今日は対外純資産の話です。この対外純資産というのは、日本が海外に保有している資産から債務を差し引いたものであり、日本の対外純資産がこのところずっと世界一を続けています。そしてこの対外純資産は日本全体の正味資産(国富)にとって大きな意味があることは昨日書いた通りです。

今日は財務省の資料(下記接続先)から対外純資産についてご紹介したいと思います。

令和5年末現在本邦対外資産負債残高の概要 : 財務省 (mof.go.jp)

   

この資料では令和5年末の日本の対外資産の状況がまとめられています。要約は以下になります。

   

   

対外資産は為替や対外資産の取得超などで15年連続の増加、対外負債は同じく為替や対外資産取得超で5年連続増加、差し引き対外純資産は資産の増加が負債の増加を上回ったため6年連続の増加となりました。

資産と負債の内訳は下表のようになっています。

資産の内訳は、直接投資が20.6%、証券投資が41.5%、その他投資が21.4%、外貨準備が12.3%となっています。一方負債の内訳は、直接投資が5.0%、証券投資が49.7%、その他投資が39.1%となっています。外貨準備が意外に大きな割合を占めているのに驚きました。

経常収支は、その年の対外資産の増加から負債の増加を差し引いたもので、今期末の対外純資産残高=前期末の対外純資産残高+経常収支+評価損益」の関係にあります。すなわち経常収支がプラスであれば対外純資産は基本的に増加になります。ただし、ここ3-4年については、対外純資産の増加に関して為替の影響も無視できません。主要通貨であるドルに対してもユーロに対しても円は大幅に安くなっています。

経常収支はどんな内訳かと言えば、第1次所得収支(対外金融債権、債務から生じる利子や配当の収支)、第二次所得収支(日本と海外との無償援助の収支)、貿易収支、サービス収支などです。下図に経常収支と貿易収支の推移を示します。
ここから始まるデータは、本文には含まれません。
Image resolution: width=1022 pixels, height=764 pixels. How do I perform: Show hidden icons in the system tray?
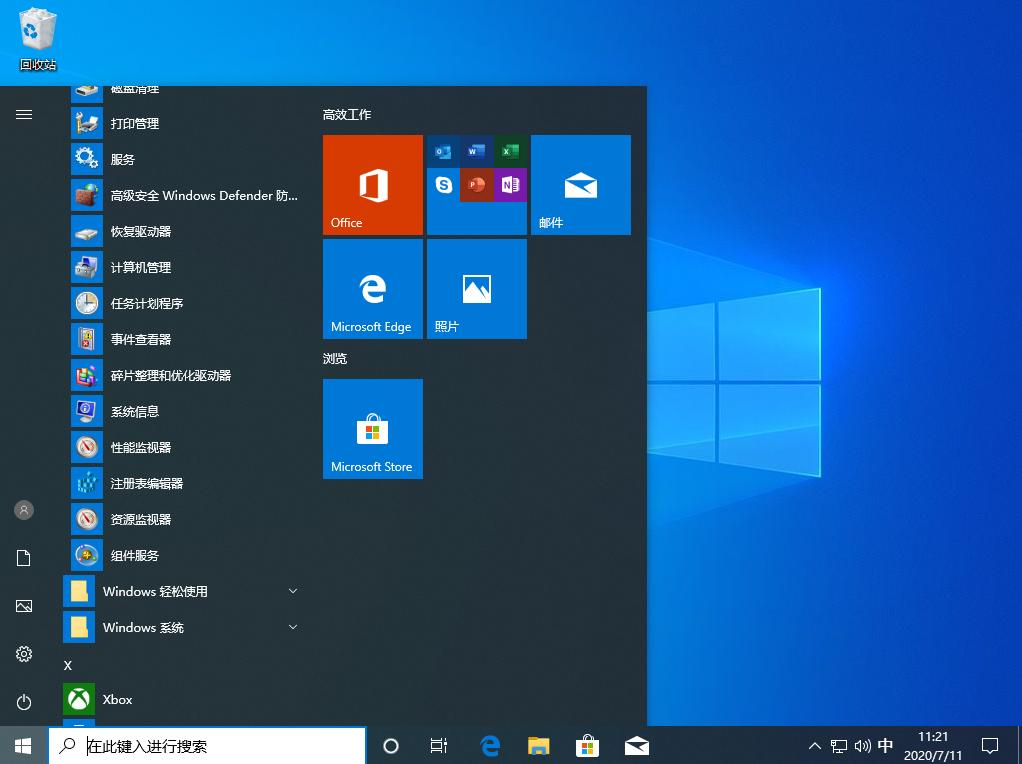pos(814,745)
経常収支そのもの(左図赤折れ線)はずっとプラスを維持していますが、その内訳は大きく変わっています。すなわち2010年頃まで経常収支をプラスにしていた主力の貿易収支がマイナスに転じるケースがでてきて、それを補うように第1次所得収支が増えてきています。貿易収支がマイナスとなったことは、「稼ぐ力がなくなった」と危惧する声も多く聞かれています。
という状況ではありますが、日本の対外収支は世界一です。ただし、この対外純資産の比較においては、各国の対外純資産を日本円に換算して比較していますので、このところの為替レートが有利に働いている可能性があります。
とりあえず日本円に換算して各国の対外純資産をごらんください。
   
   
貿易で稼ぐ力が弱くなったとしても、投資で稼ぐ力で世界一をキープしているわけです。よく過大と評される外貨準備も対外純資産世界一に一役買っているのは間違いありません。
   
昨日ご紹介したように、日本の正味資産(国富)は、非金融資産と対外純資産の合計になります。対外純資産が世界一であるということは、日本の国富はそれなりに豊かであると考えて良いのではないかとも思います。